Jacopo Belloni
Jacopo Belloni s’intéresse aux systèmes de croyances issus des cultures vernaculaires européennes. Il élabore ses recherches à partir de matériaux anthropologiques et emprunte à l’histoire des religions, des superstitions et des fictions populaires. Les pratiques occultes et la symbolique du folklore italien informent sa pratique artistique au même titre que la pensée magique, le surnaturel et les présages. Dans ses œuvres — principalement sculpturales — ou dans ses performances, la transformation des êtres et des matériaux, l’utilisation de signes, d’objets votifs et d’incantations permettent à l’irrationnel de venir perturber ce que nous percevons comme « réalité ». En proposant des contes et des légendes contemporaines, il met en scène les ombres de notre présent et l’inquiétude qui peut être ressentie face à une réalité complexe et nébuleuse. Mais il nous rappelle également que les coutumes et les traditions sont des pratiques de production de sens qui nous permettent de nous lier les un·es aux autres.

Série d'exercices:
a) D'après la présentation de Jacopo Belloni, de quelle nature sont principalement ses œuvres ?
b) Poursuivez la présentation de Jacopo Belloni après sa dernière phrase.

Extrait de données:

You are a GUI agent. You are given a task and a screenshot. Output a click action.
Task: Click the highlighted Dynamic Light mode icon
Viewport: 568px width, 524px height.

Réponses dans l'ordre:
a) Elles sont principalement sculpturales.

b)
Tu t’intéresses aux croyances et à la culture vernaculaire, notamment en introduisant des objets votifs et des amulettes dans tes pièces. Comment est né cet intérêt ?
Cet intérêt est né il y a quelques années, alors que j’étais en master d’histoire de l’art à Milan. J’ai été attiré par l’histoire de l’art médiéval, grâce à de brillant·es professeur·es qui tissaient des liens entre cette époque et notre présent. J’ai développé un intérêt profond en rédigeant un mémoire sur la performativité des images au Moyen-Âge et leur utilisation à des fins diverses, généralement thérapeutiques et apotropaïques. Il existait un rapport corporel avec les images : elles étaient frottées, détruites, enterrées, mangées ; un rapport que je trouve très proche de notre présent, où les images sont constamment touchées par nos doigts sur des écrans, utilisées pour effrayer et pour protéger.
Dans tes installations, tu fais appel à des matériaux symboliquement chargés, comme le bronze ou la cendre. Pourrais-tu nous parler de ce choix ?
Je pense que le matériau d’une œuvre a toujours la capacité d’être porteur d’une imagerie symbolique, historique ou liée à notre vie quotidienne. Je trouve que cela ouvre des potentialités narratives qui, même si elles ne sont pas immédiatement saisies, peuvent néanmoins éclore dans l’œuvre et suggérer des clés de lecture au public du monde environnant. Dans de nombreux cas, les matériaux m’intéressent plus que la forme finale de l’œuvre, qui est souvent imprévisible. Pour utiliser une métaphore, ils sont pour moi comme des personnages, bien définis, dans une trame dont la fin est incertaine.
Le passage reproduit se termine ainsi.